Begin The records

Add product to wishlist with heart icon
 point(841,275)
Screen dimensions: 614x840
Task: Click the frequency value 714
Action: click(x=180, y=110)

End The records

→ What is required:
Pick out each line of the records above that contains the string "icon". Copy those lines in full.

→ Worked answer:
Add product to wishlist with heart icon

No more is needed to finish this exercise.